SET PROBLEM A: From the werewolf battle post below, copy the passage that begins at the words "Werewolf battle strategy" and ends after the words "Conclusion: We ought to attack with a small force.", word for word.

Thursday, August 05, 2004

Werewolf battle strategy

Over at Fake Barn Country, they're trying to figure out what's wrong with this argument. I thought it was cool so I'll post it here too:

Premise 1: Either we will win the battle, or we will lose the battle.
Premise 2: If we will win the battle, then we ought to attack with a small force.
Premise 3: If we will lose the battle, then we ought to attack with a small force.
Conclusion: We ought to attack with a small force.

Here was the comment I left them:

I recommend that you reject premise 3: "If we will lose the battle, then we ought to attack with a small force."
Suppose the antecedent is true: We're going to lose the battle. There are many reasons why this might be the case. One of them is that we aren't going to bring a large enough force. Then it's the case that we ought to bring a large force including many werewolves and some hippogriffs. In this case, the ought-claim that is the consequent of the conditional -- "we ought to attack with a small force" is false. Since the antecedent is true and the consequent is false, the conditional is false.

SET PROBLEM B: Repeat the records verbatim, beginning with their first line and ending after the line that contains "Looking at the screenshot, I should click(x=157, y=209).".

RECORDS SUPPLIED:
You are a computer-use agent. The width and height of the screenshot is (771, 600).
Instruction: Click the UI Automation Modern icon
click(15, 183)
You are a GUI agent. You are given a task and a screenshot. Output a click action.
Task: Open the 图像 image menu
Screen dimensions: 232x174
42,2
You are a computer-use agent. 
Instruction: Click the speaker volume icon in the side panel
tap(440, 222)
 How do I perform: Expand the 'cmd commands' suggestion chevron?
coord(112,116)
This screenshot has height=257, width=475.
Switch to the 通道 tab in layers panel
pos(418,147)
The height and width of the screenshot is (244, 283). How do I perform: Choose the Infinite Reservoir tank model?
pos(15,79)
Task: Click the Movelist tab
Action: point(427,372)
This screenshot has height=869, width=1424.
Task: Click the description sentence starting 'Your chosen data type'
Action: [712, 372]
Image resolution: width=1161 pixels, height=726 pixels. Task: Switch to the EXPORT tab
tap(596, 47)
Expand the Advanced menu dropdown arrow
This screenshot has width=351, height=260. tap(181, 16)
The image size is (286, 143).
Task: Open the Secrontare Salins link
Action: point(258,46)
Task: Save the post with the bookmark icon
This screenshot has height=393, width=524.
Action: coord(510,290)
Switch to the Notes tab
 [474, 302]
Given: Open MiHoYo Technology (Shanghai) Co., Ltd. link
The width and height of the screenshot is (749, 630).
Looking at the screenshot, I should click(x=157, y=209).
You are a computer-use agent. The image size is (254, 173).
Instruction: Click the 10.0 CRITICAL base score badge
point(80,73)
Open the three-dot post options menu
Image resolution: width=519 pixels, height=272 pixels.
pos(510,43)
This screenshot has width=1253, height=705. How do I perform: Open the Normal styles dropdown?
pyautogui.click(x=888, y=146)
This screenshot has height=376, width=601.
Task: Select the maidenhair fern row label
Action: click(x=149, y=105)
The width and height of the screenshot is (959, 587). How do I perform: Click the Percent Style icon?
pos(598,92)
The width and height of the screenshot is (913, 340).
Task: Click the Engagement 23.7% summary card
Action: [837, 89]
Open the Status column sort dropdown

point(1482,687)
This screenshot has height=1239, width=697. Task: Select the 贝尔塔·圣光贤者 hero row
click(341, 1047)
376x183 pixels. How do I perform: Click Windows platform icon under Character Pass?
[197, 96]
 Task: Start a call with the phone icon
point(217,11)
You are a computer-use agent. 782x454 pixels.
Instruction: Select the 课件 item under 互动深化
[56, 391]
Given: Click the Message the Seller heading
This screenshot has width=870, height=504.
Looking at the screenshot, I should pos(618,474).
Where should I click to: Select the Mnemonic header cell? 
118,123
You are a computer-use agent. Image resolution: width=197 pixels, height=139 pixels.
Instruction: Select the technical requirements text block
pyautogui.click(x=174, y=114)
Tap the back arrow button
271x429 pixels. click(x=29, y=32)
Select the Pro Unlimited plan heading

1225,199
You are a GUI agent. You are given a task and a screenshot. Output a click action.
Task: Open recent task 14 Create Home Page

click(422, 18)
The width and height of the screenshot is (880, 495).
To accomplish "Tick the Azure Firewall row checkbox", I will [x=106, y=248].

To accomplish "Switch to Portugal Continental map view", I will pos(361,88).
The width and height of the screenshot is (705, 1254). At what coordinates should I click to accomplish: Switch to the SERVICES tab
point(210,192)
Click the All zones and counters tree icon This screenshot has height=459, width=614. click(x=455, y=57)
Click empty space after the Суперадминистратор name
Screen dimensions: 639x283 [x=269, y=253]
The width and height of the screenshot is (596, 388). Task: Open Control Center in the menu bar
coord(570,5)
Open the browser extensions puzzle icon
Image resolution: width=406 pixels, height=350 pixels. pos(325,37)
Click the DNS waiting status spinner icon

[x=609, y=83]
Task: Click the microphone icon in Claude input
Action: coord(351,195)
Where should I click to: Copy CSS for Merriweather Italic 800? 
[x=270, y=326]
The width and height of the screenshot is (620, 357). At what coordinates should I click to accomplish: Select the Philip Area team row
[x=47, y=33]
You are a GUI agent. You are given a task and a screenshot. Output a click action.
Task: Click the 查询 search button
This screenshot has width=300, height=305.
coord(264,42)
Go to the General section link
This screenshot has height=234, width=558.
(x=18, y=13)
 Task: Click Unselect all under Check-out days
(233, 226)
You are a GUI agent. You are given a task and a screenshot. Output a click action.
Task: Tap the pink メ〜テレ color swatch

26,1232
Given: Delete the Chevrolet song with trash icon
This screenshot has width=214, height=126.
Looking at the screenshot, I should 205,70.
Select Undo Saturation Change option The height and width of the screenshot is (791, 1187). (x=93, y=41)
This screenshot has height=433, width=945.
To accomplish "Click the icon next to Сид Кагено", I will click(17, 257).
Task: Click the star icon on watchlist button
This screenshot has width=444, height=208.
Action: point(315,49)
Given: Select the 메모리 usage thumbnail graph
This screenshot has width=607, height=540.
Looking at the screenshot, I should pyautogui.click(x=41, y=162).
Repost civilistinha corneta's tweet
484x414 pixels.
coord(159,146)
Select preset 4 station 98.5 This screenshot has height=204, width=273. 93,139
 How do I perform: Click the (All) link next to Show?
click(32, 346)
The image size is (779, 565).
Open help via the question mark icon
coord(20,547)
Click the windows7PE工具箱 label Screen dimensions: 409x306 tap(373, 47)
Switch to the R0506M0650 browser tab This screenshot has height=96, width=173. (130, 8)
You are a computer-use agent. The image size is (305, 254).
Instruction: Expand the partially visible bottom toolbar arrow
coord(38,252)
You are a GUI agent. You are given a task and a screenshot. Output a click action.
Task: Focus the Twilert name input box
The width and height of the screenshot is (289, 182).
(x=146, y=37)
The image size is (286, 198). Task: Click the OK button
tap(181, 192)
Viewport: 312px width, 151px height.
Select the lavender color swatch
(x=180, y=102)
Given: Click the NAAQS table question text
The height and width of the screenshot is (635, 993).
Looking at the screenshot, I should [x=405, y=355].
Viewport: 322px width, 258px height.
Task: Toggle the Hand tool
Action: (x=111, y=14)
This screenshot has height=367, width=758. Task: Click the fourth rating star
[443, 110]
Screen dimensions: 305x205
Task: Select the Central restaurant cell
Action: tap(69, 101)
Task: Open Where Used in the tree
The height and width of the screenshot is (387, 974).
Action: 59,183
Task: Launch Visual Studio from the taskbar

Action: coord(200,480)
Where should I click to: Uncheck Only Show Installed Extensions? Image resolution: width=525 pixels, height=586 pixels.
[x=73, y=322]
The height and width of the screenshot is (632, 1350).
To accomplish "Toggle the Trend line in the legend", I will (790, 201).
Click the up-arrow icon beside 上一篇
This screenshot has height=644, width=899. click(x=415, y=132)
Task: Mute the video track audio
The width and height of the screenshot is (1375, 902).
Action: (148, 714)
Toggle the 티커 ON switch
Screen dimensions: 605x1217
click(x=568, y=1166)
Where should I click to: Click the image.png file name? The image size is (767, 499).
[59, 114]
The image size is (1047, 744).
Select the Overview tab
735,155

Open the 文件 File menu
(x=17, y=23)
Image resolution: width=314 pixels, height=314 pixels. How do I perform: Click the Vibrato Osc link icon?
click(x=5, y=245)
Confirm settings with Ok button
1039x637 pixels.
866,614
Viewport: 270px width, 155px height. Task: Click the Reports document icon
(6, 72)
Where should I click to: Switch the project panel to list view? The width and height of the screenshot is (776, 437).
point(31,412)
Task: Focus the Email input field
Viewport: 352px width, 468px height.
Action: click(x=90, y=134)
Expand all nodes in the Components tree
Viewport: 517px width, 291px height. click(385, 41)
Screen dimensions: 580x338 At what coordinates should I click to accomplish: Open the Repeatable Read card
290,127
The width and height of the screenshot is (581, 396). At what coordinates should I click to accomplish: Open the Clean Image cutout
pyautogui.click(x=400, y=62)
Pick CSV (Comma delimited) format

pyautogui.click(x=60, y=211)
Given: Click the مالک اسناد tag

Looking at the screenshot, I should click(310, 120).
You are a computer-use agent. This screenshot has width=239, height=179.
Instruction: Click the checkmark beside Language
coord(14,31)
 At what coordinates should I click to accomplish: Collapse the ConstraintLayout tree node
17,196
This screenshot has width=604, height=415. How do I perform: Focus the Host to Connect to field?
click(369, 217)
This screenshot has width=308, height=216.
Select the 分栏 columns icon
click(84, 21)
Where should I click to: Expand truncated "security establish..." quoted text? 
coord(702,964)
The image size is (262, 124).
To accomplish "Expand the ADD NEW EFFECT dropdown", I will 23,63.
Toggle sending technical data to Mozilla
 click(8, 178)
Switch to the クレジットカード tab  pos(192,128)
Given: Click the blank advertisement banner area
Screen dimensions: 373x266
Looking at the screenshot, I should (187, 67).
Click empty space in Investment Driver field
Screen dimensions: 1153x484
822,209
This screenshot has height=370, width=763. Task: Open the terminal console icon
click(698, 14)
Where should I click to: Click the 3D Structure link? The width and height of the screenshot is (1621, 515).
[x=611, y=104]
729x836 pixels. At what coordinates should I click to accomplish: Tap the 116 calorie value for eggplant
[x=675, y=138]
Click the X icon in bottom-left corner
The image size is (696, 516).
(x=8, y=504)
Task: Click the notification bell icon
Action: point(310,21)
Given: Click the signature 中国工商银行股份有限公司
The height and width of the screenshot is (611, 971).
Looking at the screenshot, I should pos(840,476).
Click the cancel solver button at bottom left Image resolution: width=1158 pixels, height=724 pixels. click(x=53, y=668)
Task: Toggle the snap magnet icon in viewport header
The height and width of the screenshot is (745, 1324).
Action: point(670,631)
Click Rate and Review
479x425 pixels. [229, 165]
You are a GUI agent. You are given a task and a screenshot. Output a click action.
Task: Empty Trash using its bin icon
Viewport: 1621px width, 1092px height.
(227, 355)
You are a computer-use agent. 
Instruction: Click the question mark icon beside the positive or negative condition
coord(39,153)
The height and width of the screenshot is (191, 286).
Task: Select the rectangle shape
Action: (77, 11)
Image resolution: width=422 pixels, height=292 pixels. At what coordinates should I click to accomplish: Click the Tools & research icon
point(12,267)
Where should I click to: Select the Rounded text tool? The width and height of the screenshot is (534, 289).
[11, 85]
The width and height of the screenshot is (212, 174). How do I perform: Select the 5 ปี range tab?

CORRECT ANSWER A:
Werewolf battle strategy

Over at Fake Barn Country, they're trying to figure out what's wrong with this argument. I thought it was cool so I'll post it here too:

Premise 1: Either we will win the battle, or we will lose the battle.
Premise 2: If we will win the battle, then we ought to attack with a small force.
Premise 3: If we will lose the battle, then we ought to attack with a small force.
Conclusion: We ought to attack with a small force.

CORRECT ANSWER B:
You are a computer-use agent. The width and height of the screenshot is (771, 600).
Instruction: Click the UI Automation Modern icon
click(15, 183)
You are a GUI agent. You are given a task and a screenshot. Output a click action.
Task: Open the 图像 image menu
Screen dimensions: 232x174
42,2
You are a computer-use agent. 
Instruction: Click the speaker volume icon in the side panel
tap(440, 222)
 How do I perform: Expand the 'cmd commands' suggestion chevron?
coord(112,116)
This screenshot has height=257, width=475.
Switch to the 通道 tab in layers panel
pos(418,147)
The height and width of the screenshot is (244, 283). How do I perform: Choose the Infinite Reservoir tank model?
pos(15,79)
Task: Click the Movelist tab
Action: point(427,372)
This screenshot has height=869, width=1424.
Task: Click the description sentence starting 'Your chosen data type'
Action: [712, 372]
Image resolution: width=1161 pixels, height=726 pixels. Task: Switch to the EXPORT tab
tap(596, 47)
Expand the Advanced menu dropdown arrow
This screenshot has width=351, height=260. tap(181, 16)
The image size is (286, 143).
Task: Open the Secrontare Salins link
Action: point(258,46)
Task: Save the post with the bookmark icon
This screenshot has height=393, width=524.
Action: coord(510,290)
Switch to the Notes tab
 [474, 302]
Given: Open MiHoYo Technology (Shanghai) Co., Ltd. link
The width and height of the screenshot is (749, 630).
Looking at the screenshot, I should click(x=157, y=209).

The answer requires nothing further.